Task requirements:
From the listing below, copy only the lines from the line that contains "You are a computer-use" to the line that contains "Open options for", counting those two lines as part of the copy.

Material for this exercise:
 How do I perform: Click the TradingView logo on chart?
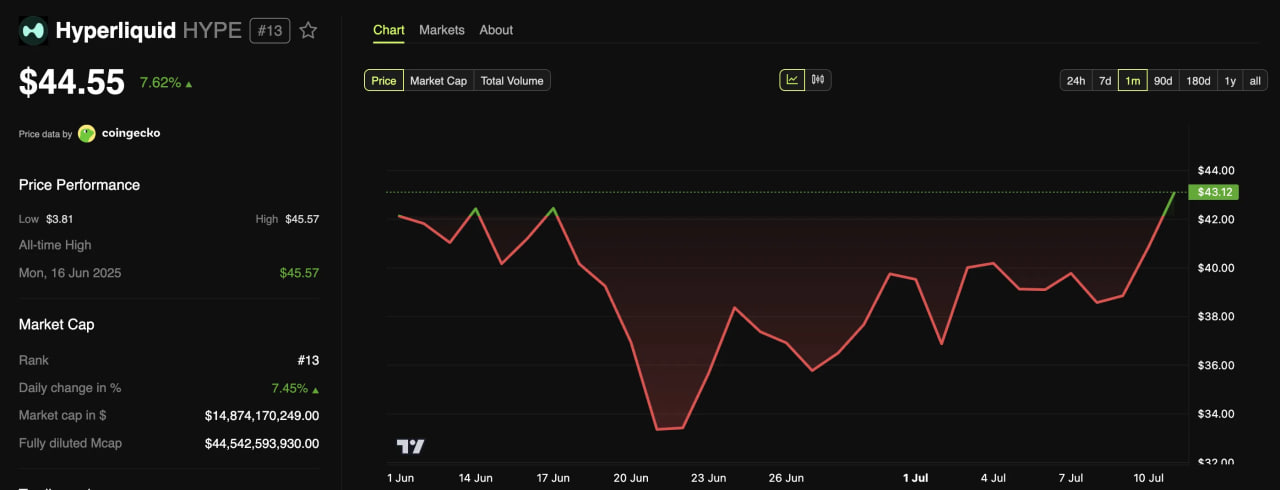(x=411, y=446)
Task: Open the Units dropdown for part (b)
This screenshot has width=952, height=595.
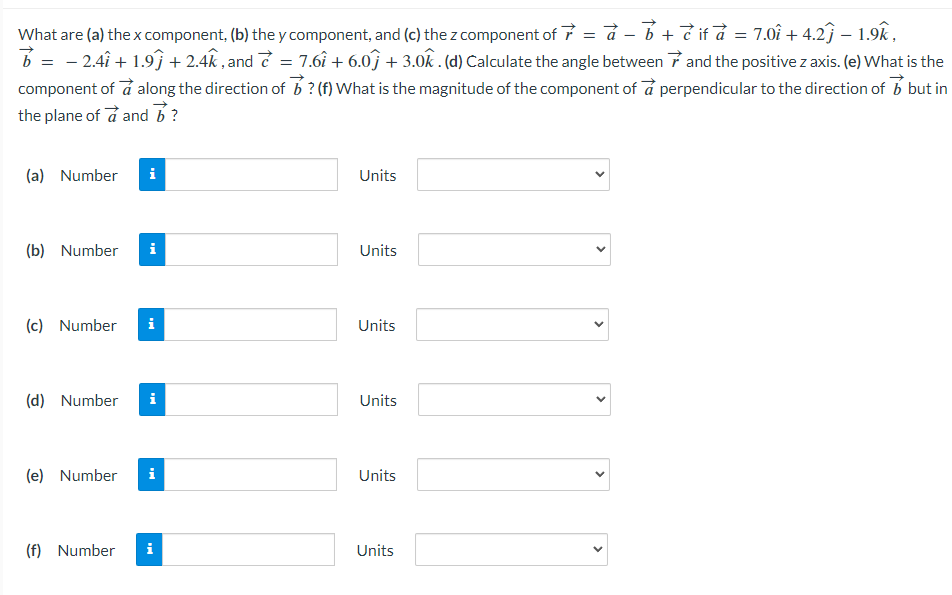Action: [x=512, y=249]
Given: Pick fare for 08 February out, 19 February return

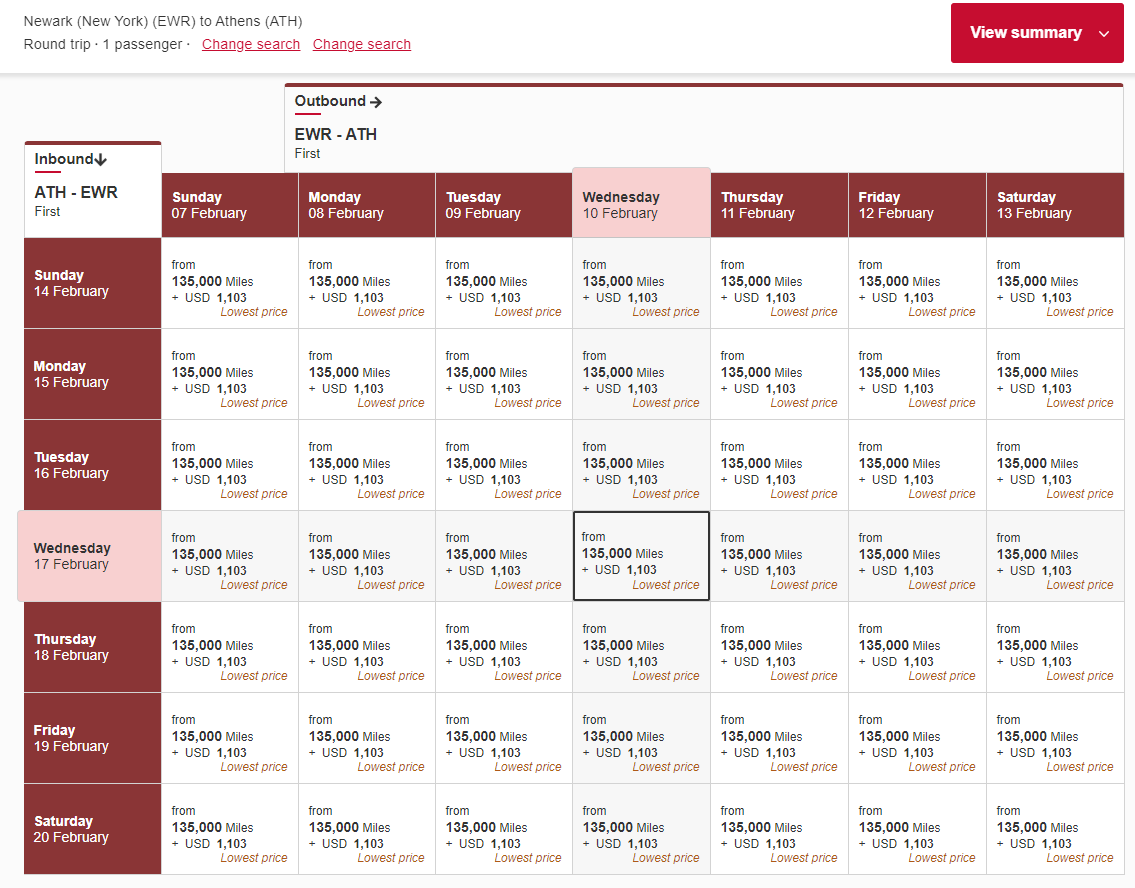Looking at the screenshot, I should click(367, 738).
* * *
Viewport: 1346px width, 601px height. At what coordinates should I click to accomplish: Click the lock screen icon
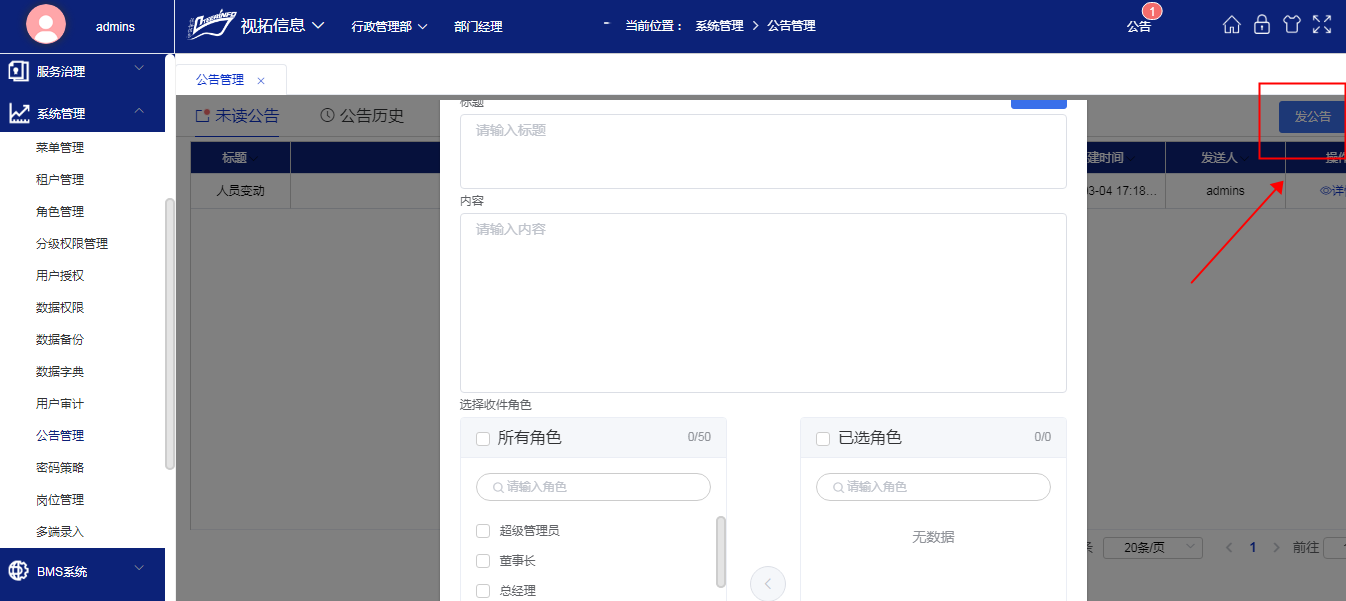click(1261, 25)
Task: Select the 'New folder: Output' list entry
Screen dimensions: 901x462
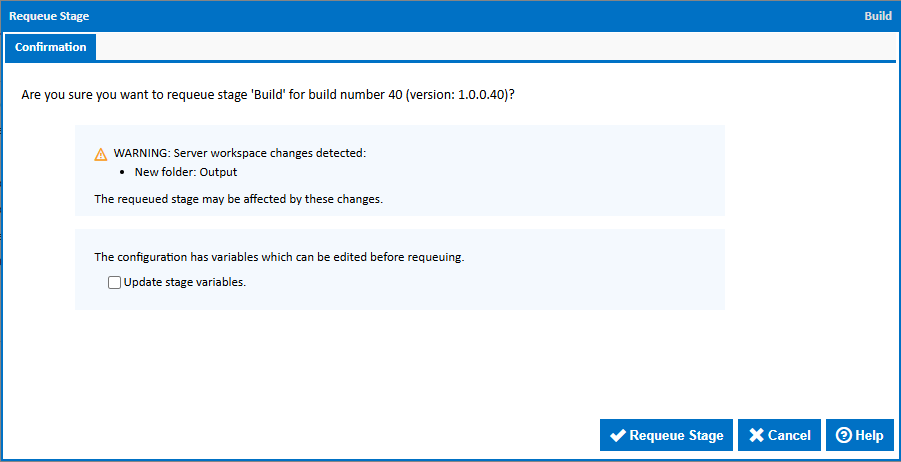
...
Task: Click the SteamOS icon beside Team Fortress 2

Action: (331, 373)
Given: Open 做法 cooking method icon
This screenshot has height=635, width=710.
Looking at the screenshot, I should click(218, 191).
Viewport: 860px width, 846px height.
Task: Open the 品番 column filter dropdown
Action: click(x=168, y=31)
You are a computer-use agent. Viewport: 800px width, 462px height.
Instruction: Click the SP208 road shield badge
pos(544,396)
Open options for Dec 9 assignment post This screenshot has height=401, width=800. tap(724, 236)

Exercise solution:
You are a computer-use agent. Viewport: 800px width, 462px height.
Instruction: Click the SP208 road shield badge
pos(544,396)
Open options for Dec 9 assignment post This screenshot has height=401, width=800. tap(724, 236)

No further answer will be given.